Write out exactly the lines below from the one containing "Where should I" to the last, both ends kept, and nothing more; skip all pictures.

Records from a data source
>>>

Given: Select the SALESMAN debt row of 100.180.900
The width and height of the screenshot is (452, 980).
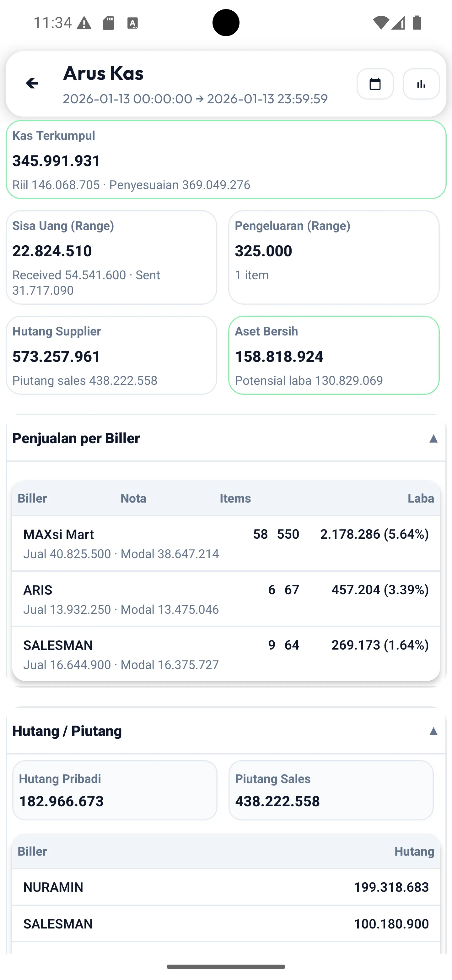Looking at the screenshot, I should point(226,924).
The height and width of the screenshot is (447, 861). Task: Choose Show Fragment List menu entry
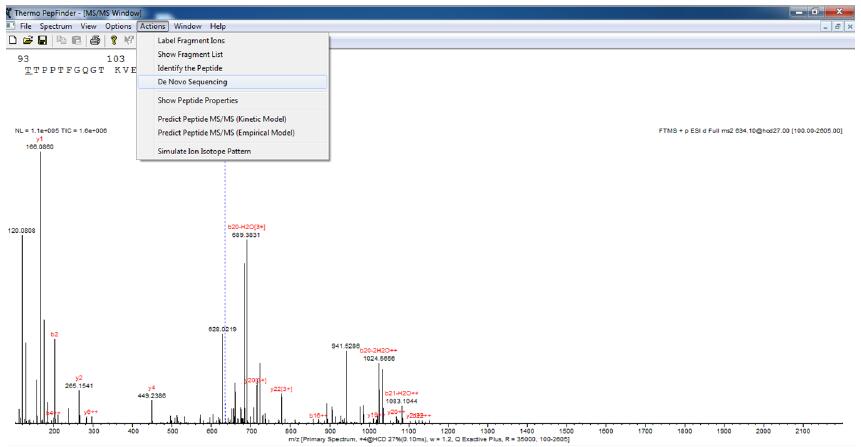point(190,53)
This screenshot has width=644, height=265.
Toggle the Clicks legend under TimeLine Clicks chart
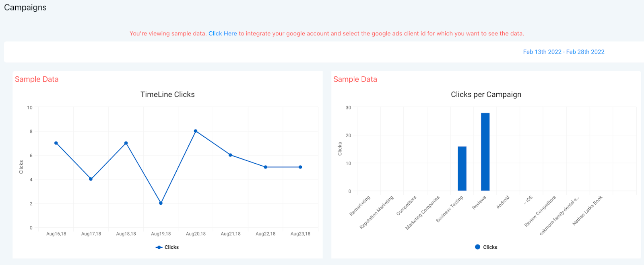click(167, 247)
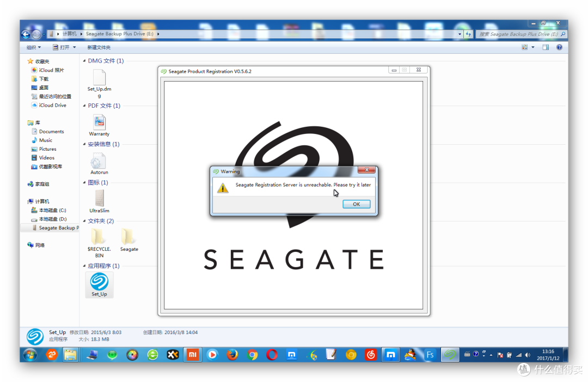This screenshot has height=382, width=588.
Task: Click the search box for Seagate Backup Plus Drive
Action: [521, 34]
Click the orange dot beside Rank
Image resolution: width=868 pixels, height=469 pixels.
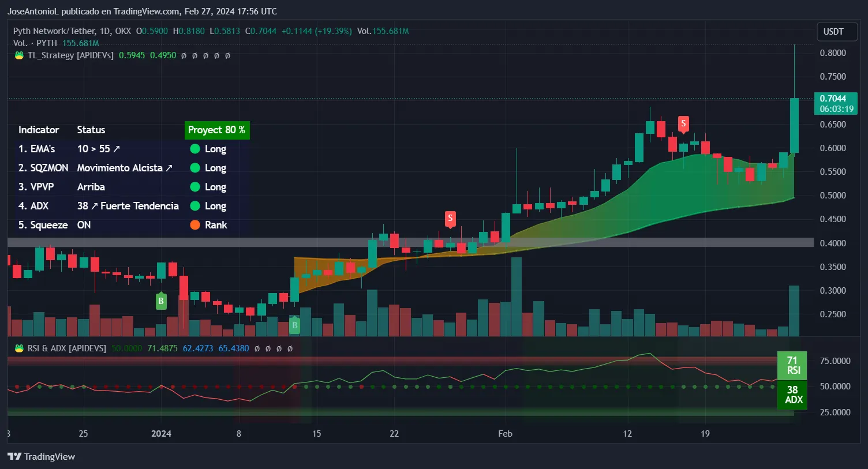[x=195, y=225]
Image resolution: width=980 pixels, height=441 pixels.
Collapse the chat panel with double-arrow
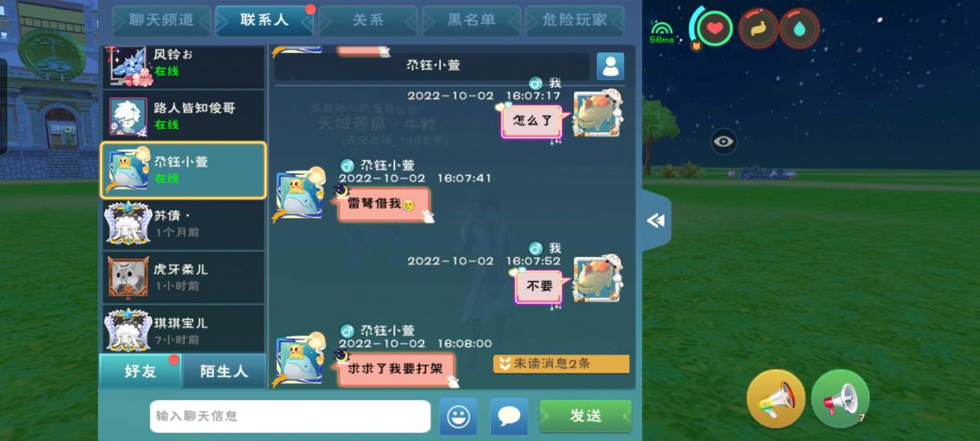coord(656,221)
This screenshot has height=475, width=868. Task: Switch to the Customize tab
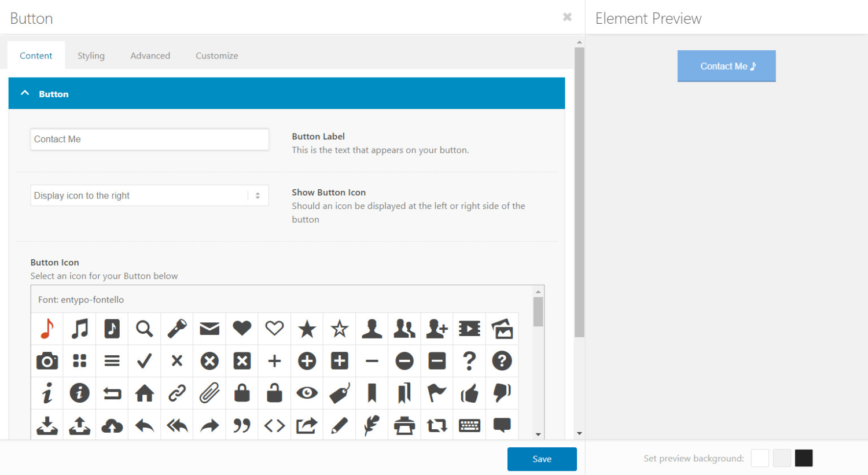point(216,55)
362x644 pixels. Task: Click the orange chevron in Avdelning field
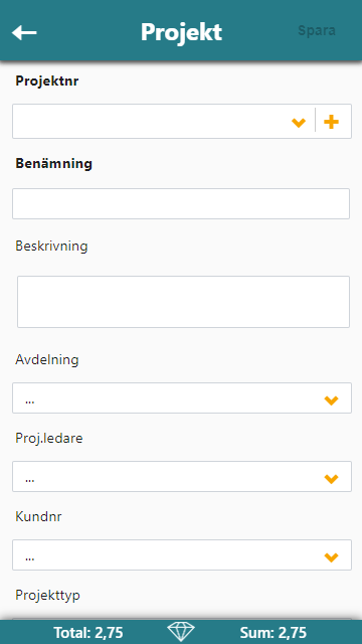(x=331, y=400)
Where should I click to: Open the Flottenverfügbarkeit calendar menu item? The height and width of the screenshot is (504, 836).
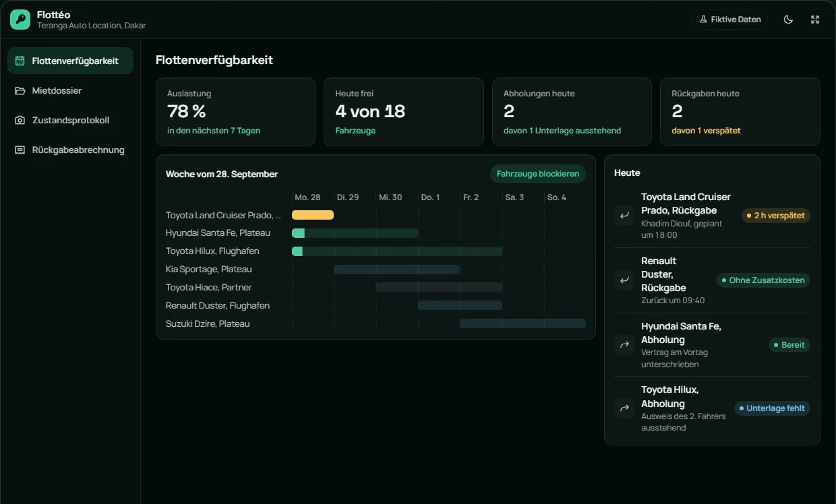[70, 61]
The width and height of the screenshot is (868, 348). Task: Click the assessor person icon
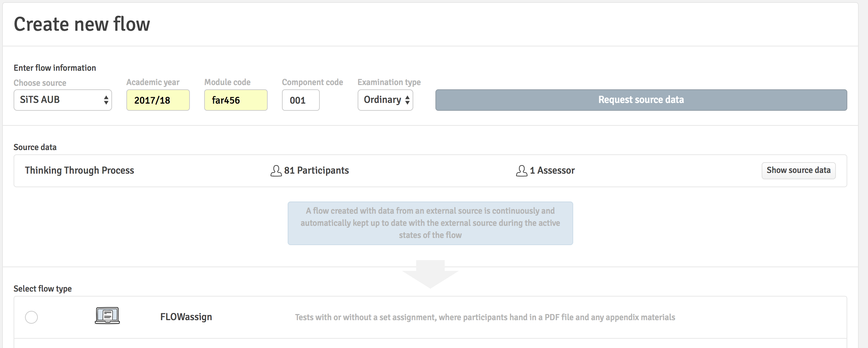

<<<

(YOUR RESPONSE)
Where should I click to: Open the Flottenverfügbarkeit calendar menu item? The height and width of the screenshot is (504, 836).
[70, 61]
The width and height of the screenshot is (868, 348). Task: Click the assessor person icon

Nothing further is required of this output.